ABOUT THIS EXERCISE>
The job is to find each line in the entries holding the string "Limits" and copy that line.

RECORD SET below:

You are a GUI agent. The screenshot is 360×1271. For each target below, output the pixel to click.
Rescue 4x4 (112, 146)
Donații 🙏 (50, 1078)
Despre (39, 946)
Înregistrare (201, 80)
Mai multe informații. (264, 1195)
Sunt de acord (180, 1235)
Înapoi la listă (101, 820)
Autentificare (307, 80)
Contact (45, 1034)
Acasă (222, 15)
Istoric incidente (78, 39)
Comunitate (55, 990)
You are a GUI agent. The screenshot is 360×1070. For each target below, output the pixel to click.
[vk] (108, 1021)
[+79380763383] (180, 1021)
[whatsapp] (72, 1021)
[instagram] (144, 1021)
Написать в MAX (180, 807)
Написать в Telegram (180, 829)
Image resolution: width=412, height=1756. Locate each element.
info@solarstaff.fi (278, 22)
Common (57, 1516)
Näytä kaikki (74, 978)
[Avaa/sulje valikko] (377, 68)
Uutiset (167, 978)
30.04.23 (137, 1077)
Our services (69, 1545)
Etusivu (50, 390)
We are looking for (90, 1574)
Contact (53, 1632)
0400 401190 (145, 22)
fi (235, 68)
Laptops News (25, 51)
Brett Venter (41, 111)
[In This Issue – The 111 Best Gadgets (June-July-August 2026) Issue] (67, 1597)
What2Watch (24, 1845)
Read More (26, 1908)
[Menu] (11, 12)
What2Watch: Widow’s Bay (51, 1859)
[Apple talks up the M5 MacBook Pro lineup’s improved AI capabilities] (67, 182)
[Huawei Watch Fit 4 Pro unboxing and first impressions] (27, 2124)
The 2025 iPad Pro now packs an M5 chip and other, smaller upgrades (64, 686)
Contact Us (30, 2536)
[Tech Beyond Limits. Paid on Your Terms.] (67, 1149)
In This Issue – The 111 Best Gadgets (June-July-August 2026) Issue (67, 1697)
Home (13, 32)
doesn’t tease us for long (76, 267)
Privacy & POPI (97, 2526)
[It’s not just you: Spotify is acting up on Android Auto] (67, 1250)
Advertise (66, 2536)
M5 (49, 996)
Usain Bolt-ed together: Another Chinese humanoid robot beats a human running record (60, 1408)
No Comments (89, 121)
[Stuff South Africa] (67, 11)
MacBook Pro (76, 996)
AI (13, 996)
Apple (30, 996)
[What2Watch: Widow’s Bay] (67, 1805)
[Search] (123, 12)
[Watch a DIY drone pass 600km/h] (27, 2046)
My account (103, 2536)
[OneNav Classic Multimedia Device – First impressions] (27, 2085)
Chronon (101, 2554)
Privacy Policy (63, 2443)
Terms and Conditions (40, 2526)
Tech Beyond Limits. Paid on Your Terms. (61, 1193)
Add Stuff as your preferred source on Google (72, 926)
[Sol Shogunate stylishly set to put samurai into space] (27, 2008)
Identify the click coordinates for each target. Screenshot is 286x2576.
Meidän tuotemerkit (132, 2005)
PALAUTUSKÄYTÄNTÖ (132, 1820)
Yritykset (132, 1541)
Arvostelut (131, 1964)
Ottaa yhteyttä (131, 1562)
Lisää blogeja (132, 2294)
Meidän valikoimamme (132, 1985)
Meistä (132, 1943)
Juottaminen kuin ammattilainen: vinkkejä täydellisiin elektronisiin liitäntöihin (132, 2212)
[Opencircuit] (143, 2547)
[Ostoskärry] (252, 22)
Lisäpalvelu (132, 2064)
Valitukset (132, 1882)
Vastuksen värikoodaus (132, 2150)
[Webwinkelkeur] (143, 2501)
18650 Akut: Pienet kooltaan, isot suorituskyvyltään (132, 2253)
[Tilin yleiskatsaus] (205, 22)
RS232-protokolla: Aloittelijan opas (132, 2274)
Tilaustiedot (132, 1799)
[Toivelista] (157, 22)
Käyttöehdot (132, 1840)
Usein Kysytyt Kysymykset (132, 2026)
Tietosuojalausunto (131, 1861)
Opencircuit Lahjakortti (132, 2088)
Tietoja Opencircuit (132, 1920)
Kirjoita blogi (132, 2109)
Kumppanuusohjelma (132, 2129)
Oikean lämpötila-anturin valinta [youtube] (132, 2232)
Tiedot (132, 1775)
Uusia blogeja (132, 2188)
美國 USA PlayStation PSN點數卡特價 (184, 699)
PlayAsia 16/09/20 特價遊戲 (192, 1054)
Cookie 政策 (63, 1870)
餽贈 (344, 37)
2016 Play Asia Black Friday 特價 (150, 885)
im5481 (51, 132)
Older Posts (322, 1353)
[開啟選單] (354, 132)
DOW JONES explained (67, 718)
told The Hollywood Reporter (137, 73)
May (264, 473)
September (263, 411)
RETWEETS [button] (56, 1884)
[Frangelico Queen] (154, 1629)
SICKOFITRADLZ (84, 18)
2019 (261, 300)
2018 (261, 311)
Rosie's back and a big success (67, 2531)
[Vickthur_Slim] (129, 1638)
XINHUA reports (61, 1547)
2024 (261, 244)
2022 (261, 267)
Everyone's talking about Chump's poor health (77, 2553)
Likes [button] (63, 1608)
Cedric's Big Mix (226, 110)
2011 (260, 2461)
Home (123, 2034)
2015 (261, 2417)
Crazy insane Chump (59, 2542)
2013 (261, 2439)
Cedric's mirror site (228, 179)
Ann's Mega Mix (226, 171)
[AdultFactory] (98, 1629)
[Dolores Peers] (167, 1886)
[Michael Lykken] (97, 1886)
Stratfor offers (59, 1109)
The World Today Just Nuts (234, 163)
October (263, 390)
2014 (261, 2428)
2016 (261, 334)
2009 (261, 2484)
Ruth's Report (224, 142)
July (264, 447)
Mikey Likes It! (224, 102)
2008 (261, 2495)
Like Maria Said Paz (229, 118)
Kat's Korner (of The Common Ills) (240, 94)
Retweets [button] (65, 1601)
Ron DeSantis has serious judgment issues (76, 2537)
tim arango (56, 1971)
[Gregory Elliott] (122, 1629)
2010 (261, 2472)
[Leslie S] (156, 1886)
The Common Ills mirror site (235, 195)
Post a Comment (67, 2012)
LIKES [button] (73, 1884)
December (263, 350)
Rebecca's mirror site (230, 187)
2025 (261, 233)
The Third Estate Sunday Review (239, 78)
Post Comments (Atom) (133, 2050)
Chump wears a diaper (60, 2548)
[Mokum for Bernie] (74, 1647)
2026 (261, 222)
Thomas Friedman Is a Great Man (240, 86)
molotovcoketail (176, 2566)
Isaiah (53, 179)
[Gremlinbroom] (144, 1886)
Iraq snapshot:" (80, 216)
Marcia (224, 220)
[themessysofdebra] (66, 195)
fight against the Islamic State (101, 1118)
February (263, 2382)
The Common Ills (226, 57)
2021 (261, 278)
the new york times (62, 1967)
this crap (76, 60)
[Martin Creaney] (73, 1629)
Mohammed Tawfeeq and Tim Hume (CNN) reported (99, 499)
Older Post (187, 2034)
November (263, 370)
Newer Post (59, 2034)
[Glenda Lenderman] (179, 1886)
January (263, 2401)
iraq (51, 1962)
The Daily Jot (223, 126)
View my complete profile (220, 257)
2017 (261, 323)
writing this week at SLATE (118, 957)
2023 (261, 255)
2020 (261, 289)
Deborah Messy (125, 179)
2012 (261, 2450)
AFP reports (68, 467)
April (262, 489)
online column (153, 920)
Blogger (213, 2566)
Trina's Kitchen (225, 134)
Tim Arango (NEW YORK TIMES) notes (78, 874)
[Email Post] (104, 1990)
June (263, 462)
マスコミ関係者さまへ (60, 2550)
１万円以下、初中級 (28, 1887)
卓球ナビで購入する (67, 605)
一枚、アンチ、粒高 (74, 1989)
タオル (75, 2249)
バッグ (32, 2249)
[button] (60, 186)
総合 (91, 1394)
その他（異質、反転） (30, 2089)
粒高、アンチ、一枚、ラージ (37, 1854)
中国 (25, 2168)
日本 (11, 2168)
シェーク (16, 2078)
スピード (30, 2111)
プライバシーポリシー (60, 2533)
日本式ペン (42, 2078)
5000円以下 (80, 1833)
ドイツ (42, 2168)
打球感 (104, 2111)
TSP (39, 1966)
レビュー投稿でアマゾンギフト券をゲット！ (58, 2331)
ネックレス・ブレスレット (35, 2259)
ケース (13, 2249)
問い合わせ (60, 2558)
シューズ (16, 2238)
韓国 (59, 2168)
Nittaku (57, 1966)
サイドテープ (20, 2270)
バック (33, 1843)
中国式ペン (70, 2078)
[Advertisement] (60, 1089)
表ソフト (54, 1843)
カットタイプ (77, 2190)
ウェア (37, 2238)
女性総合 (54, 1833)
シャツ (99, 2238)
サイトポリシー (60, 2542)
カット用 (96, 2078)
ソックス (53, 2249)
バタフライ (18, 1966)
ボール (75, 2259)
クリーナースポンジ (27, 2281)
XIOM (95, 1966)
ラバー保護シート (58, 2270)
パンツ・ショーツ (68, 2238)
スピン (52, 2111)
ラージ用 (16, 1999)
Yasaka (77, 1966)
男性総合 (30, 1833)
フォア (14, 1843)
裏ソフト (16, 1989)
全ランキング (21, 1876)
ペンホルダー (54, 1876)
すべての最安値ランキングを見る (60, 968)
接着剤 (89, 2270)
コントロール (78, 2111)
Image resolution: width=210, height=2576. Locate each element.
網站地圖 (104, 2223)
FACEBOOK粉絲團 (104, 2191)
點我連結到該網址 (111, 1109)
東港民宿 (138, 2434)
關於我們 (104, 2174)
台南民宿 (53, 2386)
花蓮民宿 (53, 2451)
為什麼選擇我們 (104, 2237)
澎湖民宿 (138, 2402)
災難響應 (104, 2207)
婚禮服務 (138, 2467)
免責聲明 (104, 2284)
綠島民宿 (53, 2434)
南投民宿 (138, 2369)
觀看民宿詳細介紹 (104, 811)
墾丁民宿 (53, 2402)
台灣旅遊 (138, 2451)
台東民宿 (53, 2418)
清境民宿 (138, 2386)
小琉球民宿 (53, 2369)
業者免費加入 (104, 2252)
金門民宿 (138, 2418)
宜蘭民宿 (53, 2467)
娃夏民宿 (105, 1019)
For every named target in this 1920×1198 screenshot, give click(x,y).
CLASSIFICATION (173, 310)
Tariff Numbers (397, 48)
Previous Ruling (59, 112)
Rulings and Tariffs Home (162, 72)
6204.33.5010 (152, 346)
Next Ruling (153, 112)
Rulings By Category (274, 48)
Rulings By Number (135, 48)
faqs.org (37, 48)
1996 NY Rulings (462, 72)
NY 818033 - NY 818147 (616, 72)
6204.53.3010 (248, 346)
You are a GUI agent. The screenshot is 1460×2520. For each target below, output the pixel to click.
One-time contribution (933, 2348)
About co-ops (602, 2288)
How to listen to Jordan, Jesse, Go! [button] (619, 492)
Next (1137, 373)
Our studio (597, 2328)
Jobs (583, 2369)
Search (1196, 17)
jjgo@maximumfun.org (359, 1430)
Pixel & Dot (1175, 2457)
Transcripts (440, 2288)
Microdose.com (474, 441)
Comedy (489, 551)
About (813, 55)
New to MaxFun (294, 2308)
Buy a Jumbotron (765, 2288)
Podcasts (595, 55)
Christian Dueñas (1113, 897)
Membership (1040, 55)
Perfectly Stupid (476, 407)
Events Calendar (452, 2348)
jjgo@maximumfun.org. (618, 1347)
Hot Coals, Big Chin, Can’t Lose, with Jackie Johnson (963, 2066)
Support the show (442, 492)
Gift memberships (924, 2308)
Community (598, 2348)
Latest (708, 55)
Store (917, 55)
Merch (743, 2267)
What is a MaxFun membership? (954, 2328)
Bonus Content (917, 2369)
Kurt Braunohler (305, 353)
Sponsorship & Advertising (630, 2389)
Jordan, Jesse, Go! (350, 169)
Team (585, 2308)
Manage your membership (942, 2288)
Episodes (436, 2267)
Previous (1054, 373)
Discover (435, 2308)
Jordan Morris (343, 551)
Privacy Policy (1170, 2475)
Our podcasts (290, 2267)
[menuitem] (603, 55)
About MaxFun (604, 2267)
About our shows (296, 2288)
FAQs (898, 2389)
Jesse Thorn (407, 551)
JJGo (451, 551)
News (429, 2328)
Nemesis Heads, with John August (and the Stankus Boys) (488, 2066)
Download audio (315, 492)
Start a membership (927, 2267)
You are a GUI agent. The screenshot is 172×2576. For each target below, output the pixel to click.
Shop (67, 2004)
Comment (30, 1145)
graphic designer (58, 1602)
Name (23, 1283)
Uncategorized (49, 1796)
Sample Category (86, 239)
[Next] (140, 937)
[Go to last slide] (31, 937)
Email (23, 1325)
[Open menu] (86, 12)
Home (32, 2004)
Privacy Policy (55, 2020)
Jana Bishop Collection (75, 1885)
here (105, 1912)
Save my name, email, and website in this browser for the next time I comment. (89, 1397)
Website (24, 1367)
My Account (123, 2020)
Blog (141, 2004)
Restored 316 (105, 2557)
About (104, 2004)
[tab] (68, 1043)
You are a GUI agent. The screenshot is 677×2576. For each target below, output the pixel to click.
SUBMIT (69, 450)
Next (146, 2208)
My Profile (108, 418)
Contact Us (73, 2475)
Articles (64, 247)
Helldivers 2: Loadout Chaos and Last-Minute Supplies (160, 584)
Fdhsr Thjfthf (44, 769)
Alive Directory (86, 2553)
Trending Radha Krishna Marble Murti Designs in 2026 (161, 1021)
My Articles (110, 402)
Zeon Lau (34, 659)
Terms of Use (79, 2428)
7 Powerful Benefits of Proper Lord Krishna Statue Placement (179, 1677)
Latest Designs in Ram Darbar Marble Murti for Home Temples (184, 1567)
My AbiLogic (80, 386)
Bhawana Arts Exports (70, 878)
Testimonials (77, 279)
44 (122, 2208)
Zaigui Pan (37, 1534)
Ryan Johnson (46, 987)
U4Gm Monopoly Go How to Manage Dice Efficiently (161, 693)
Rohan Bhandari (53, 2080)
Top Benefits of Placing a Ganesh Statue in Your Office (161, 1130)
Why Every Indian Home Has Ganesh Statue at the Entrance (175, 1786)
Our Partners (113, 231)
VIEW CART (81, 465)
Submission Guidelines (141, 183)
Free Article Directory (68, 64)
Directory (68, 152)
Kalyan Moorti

End of RECORD SET.

WRITTEN RESPONSE>
[Tech Beyond Limits. Paid on Your Terms.] (67, 1149)
Tech Beyond Limits. Paid on Your Terms. (61, 1193)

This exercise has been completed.